### Entries provided
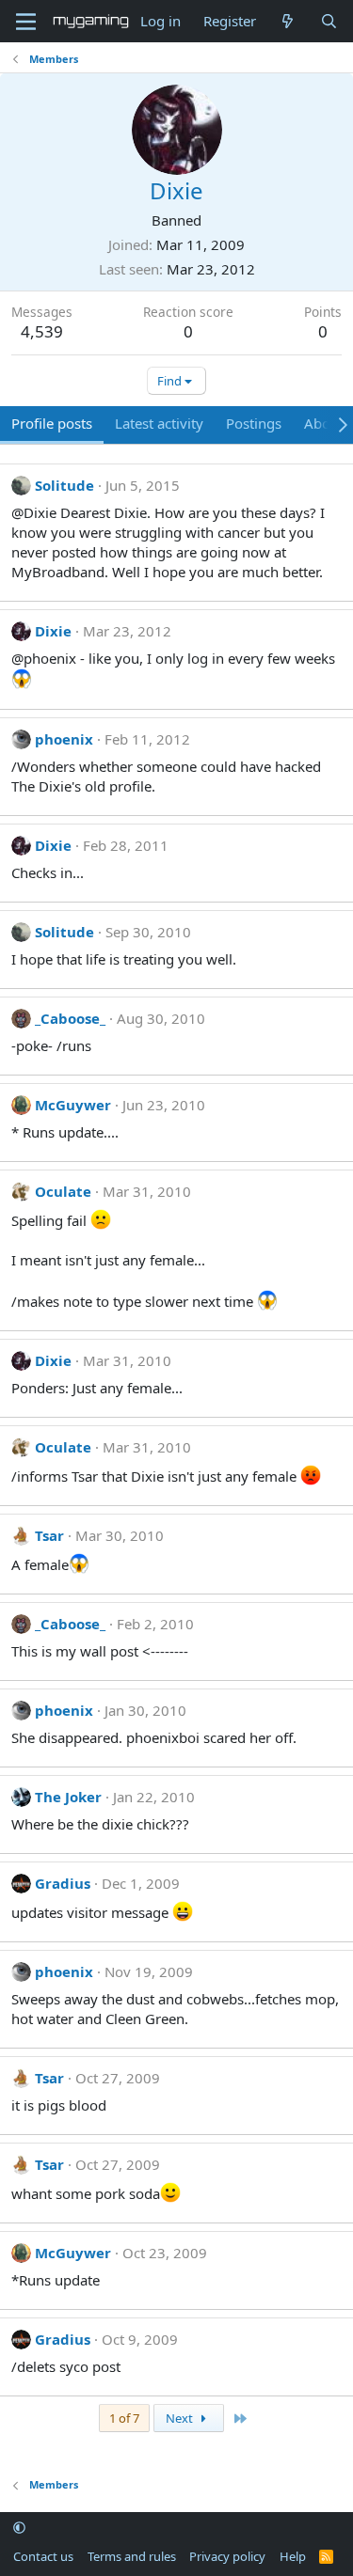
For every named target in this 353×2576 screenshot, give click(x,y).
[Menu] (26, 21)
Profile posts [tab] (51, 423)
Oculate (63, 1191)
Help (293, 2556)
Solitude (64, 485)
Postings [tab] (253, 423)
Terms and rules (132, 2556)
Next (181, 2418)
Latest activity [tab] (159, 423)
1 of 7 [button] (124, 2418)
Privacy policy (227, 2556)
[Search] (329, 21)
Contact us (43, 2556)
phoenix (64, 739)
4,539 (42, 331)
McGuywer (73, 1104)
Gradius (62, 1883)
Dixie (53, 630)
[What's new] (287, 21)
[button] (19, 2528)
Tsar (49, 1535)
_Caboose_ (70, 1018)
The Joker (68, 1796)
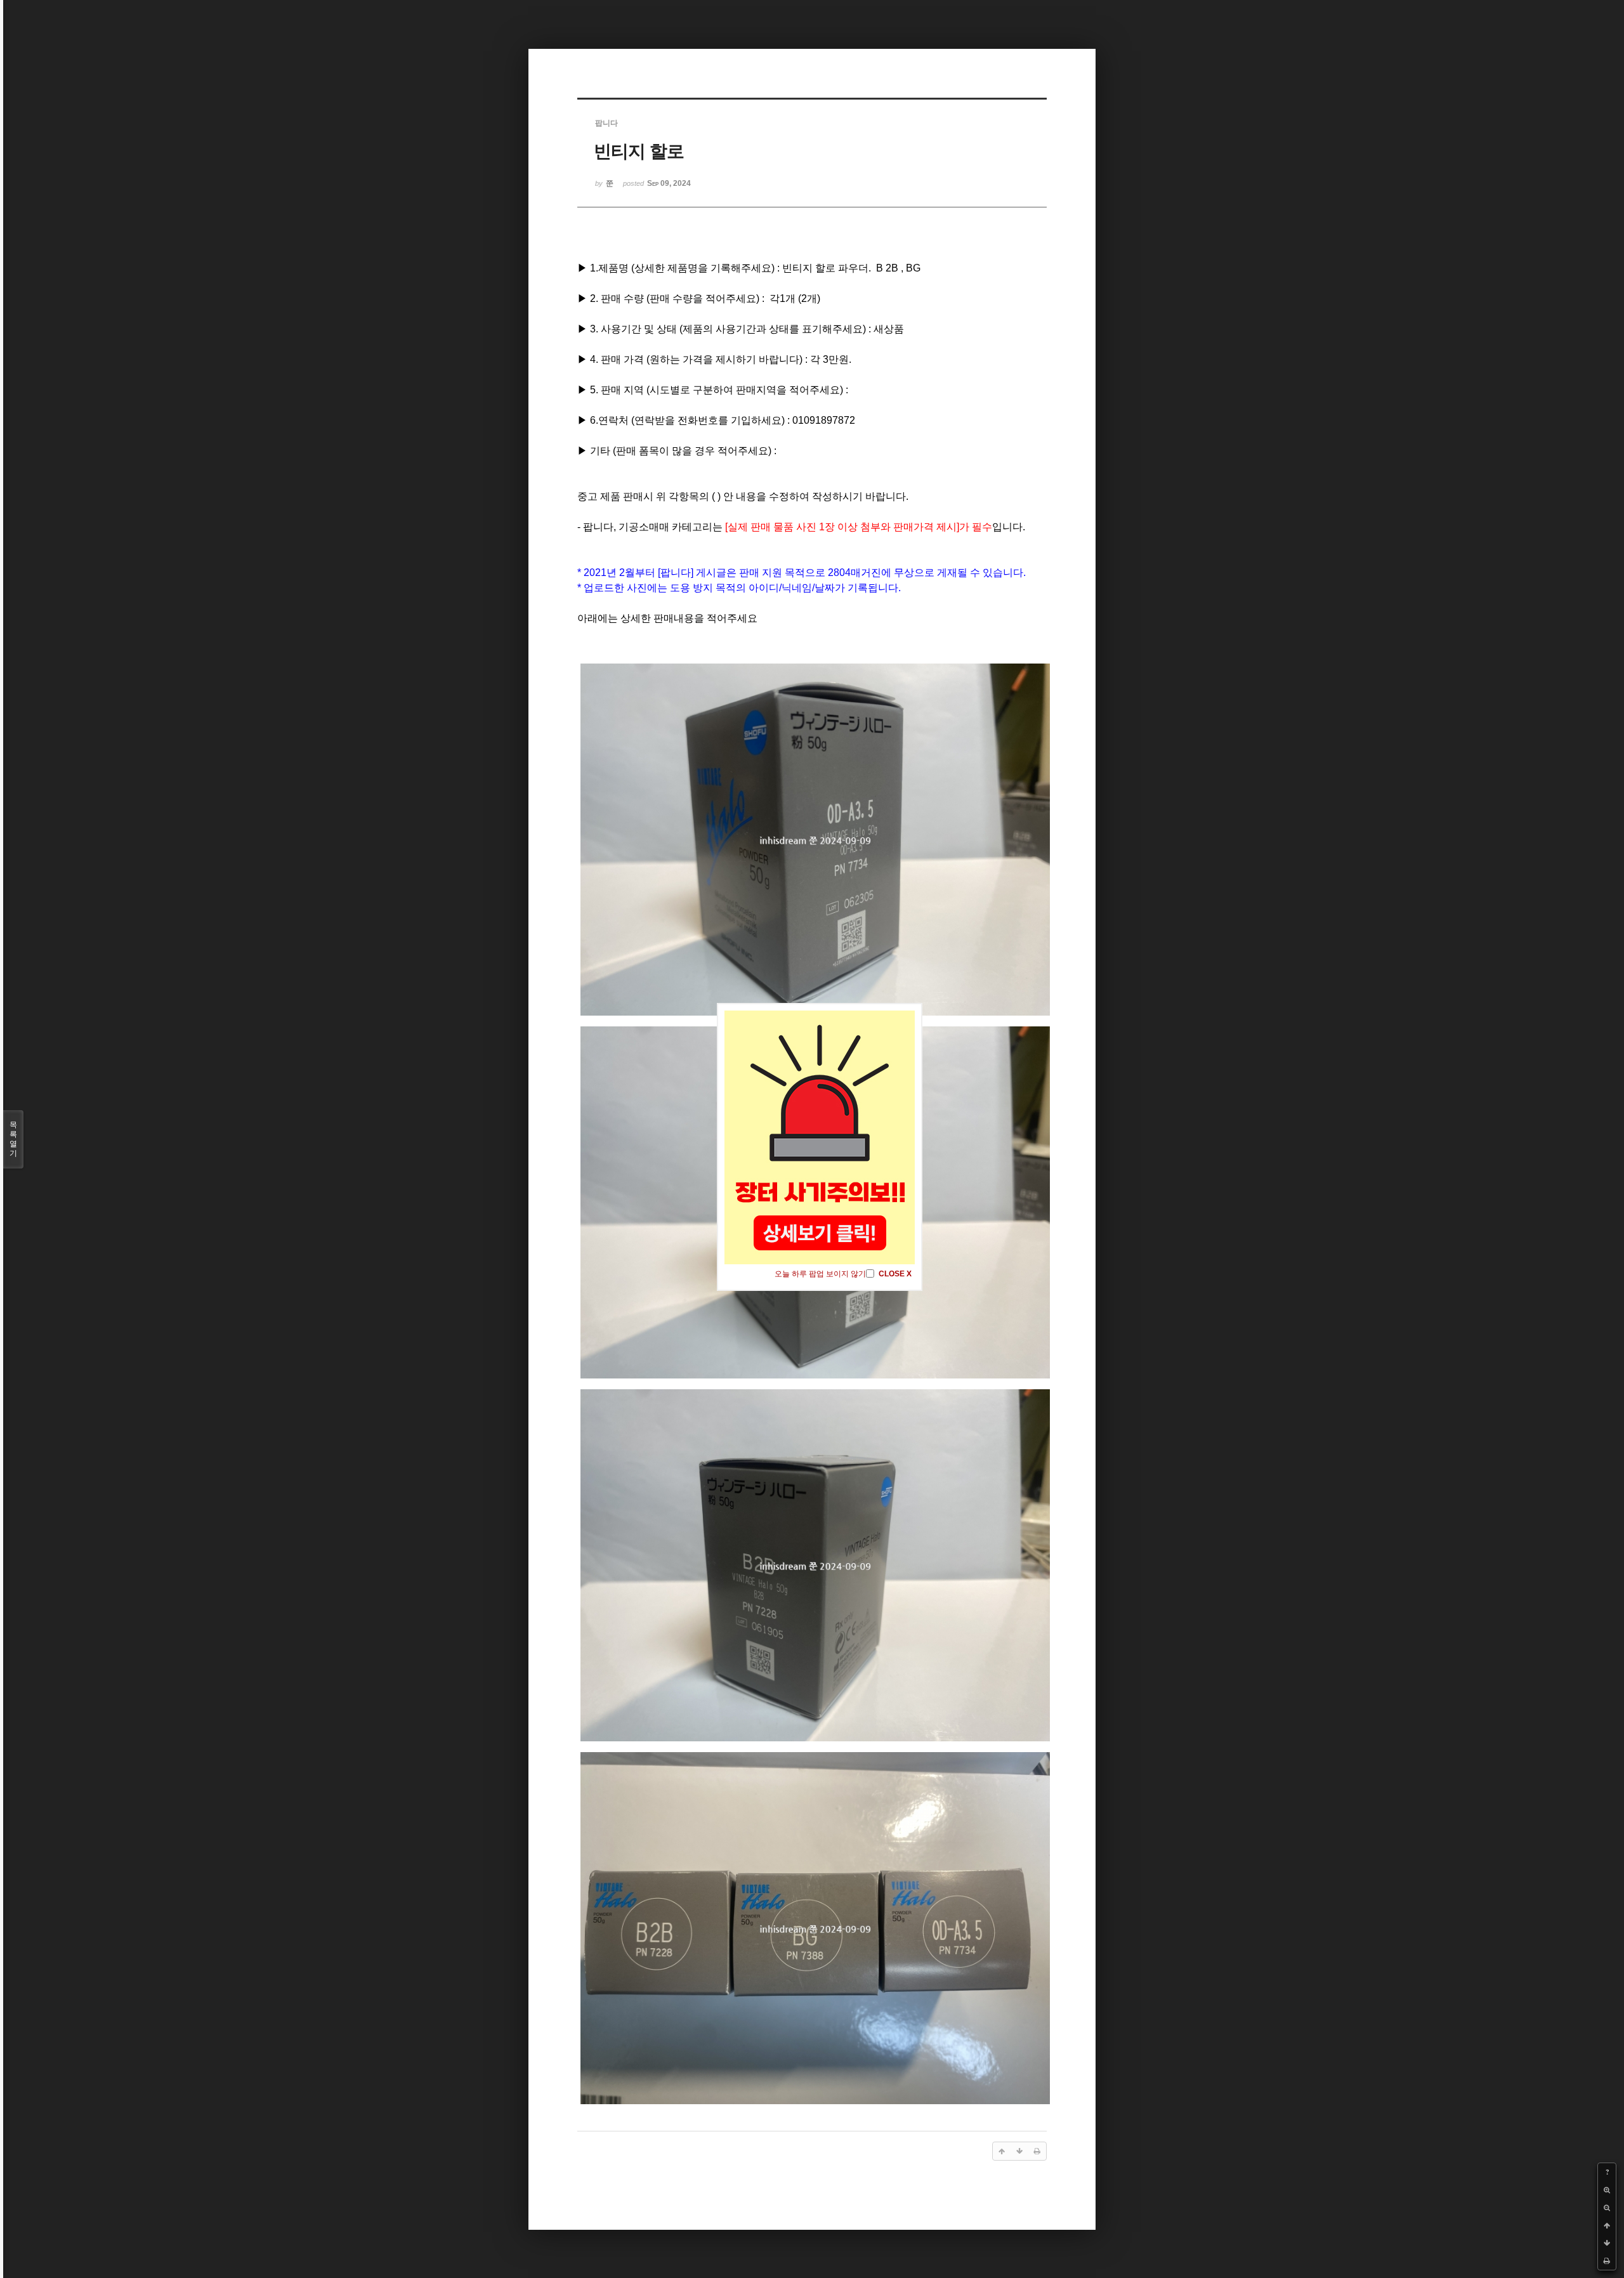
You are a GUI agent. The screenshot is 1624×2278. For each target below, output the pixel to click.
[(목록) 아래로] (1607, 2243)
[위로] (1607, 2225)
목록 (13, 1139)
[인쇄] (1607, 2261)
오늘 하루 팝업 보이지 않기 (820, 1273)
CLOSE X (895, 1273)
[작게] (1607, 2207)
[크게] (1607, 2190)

---

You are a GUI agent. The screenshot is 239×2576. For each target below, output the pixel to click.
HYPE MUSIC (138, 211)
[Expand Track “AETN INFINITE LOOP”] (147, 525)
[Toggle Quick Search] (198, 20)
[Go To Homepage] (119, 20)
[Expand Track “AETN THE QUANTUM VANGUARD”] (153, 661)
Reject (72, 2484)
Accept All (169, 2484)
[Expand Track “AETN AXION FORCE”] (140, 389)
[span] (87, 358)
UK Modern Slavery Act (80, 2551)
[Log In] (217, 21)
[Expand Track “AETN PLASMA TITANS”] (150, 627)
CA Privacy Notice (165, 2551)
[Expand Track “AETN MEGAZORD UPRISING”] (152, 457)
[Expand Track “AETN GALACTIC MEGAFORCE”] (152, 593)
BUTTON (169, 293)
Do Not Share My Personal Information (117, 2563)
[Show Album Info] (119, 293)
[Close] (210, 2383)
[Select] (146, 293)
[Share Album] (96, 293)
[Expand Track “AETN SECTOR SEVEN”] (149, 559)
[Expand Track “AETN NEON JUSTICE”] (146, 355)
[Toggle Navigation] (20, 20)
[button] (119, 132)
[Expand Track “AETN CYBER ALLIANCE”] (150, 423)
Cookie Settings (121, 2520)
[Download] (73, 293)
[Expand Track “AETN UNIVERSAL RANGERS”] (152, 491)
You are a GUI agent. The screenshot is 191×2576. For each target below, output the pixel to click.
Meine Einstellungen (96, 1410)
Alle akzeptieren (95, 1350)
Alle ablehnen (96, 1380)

---

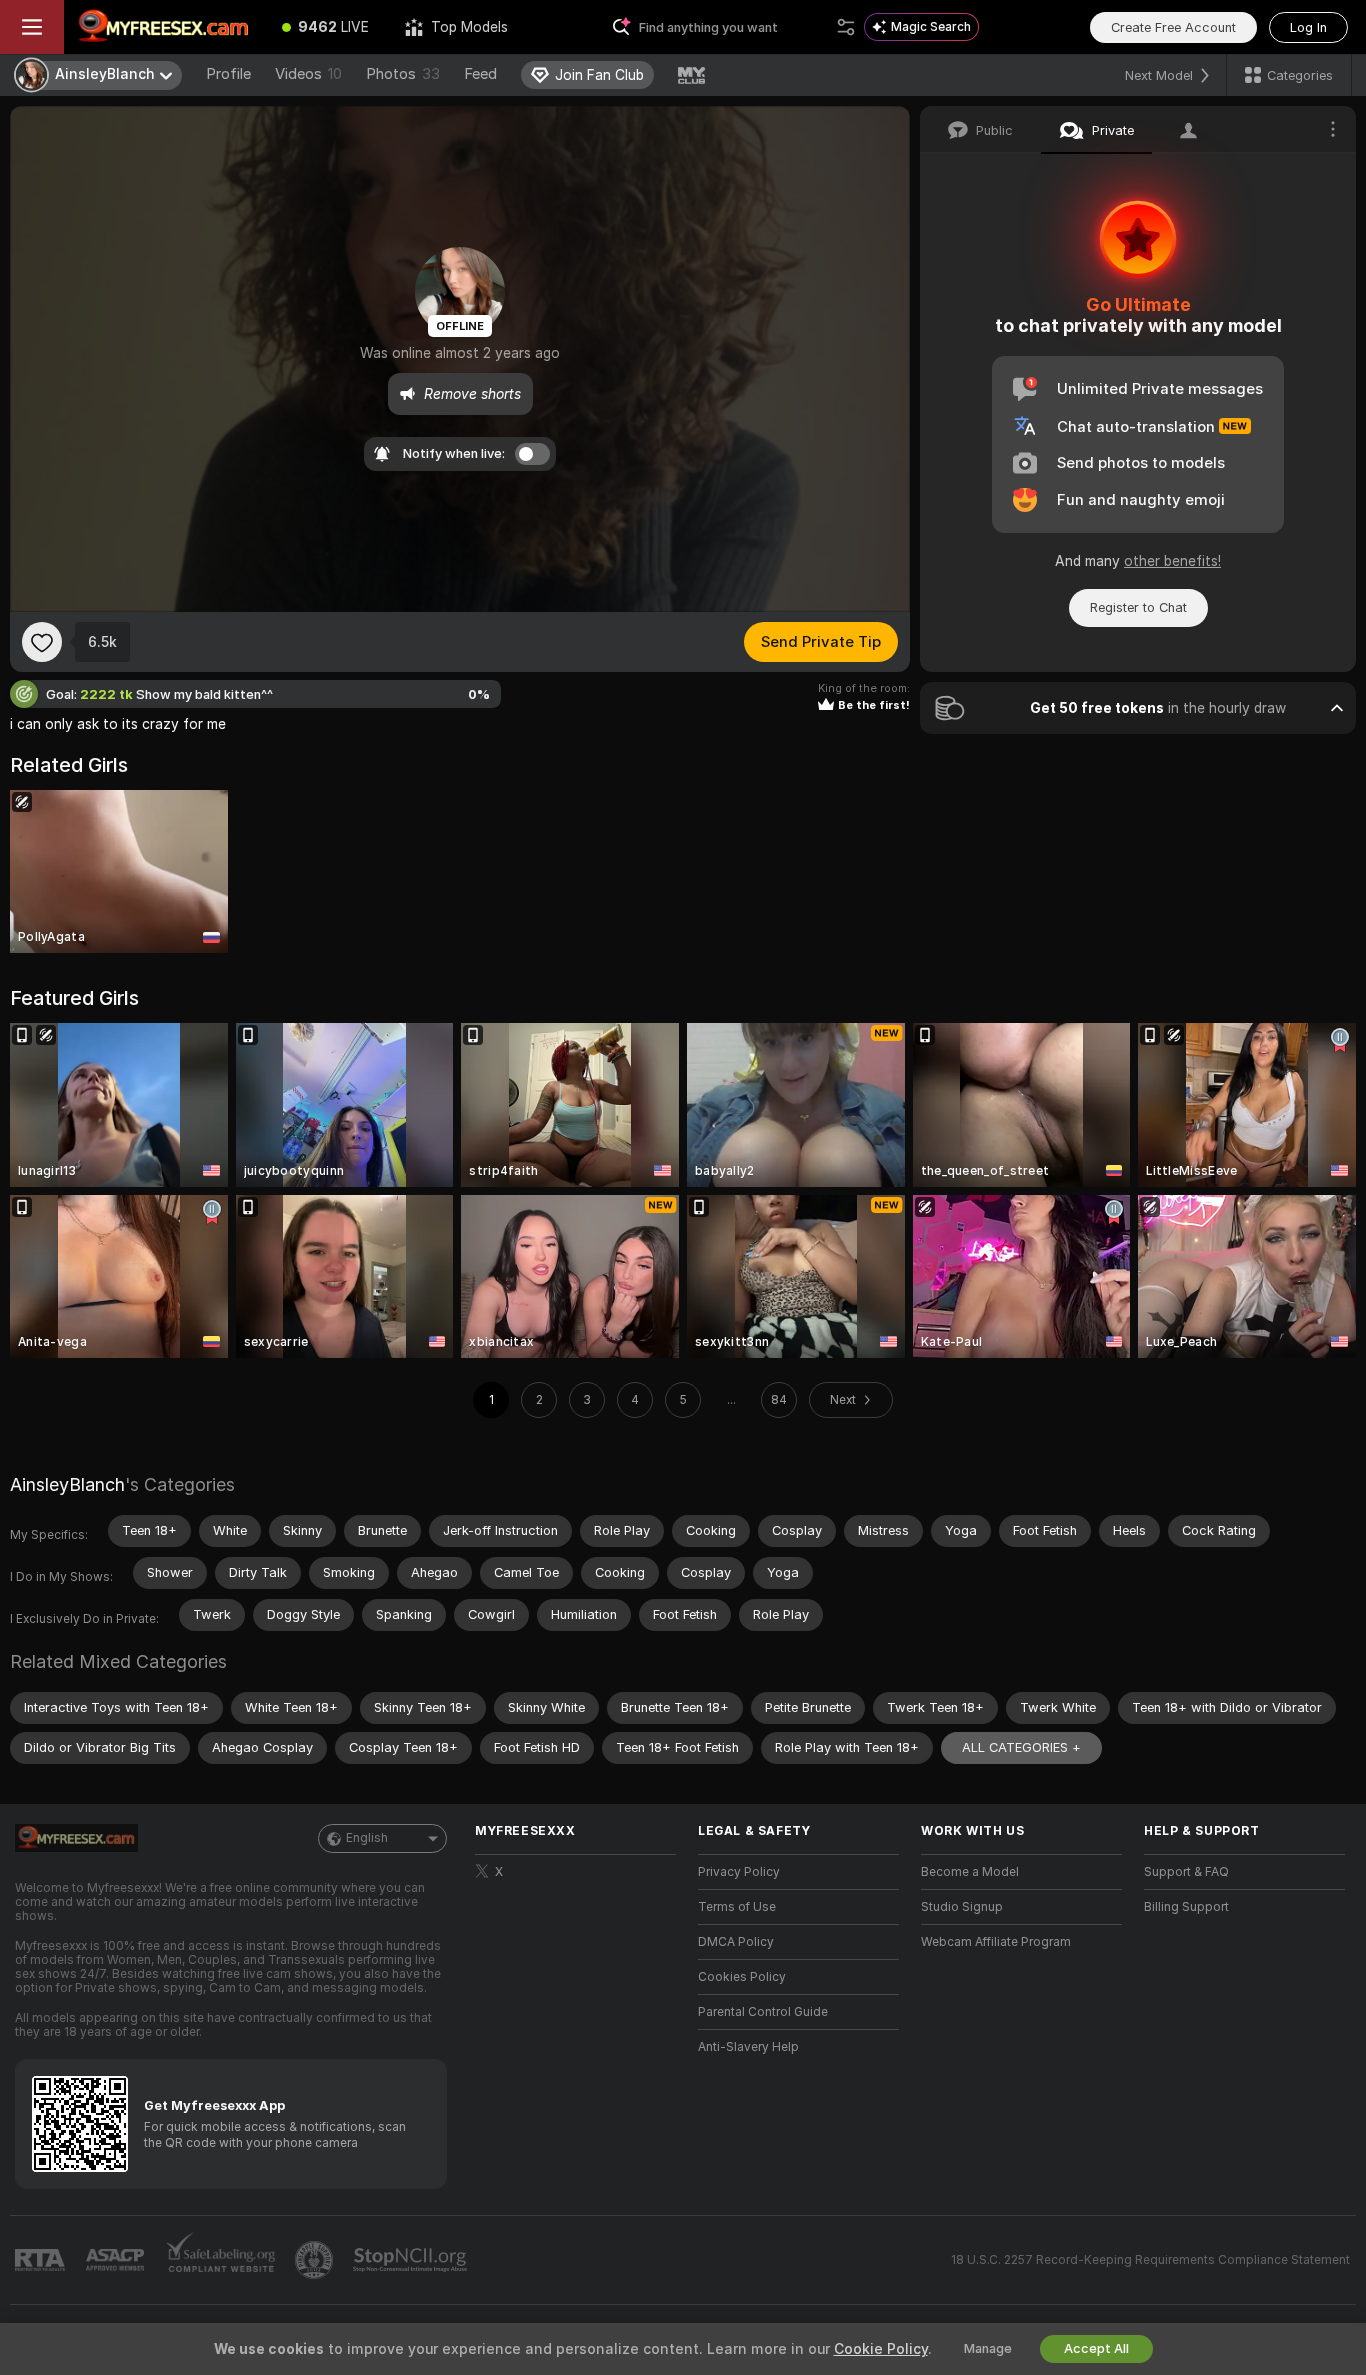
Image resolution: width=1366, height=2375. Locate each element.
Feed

### Problem details
Would you retype the lines above from the one with "BUTTON (169, 293)" down to the one with "Alle ablehnen (96, 1380)", word for word, both ends included and no other lines?

### Result of the exercise
BUTTON (169, 293)
Do Not Share My Personal Information (117, 2563)
[Show Album Info] (119, 293)
[Close] (210, 2383)
[Select] (146, 293)
[Share Album] (96, 293)
[Expand Track “AETN SECTOR SEVEN”] (149, 559)
[Expand Track “AETN NEON JUSTICE”] (146, 355)
[Toggle Navigation] (20, 20)
[button] (119, 132)
[Expand Track “AETN CYBER ALLIANCE”] (150, 423)
Cookie Settings (121, 2520)
[Download] (73, 293)
[Expand Track “AETN UNIVERSAL RANGERS”] (152, 491)
You are a GUI agent. The screenshot is 191×2576. For each target below, output the pixel to click.
Meine Einstellungen (96, 1410)
Alle akzeptieren (95, 1350)
Alle ablehnen (96, 1380)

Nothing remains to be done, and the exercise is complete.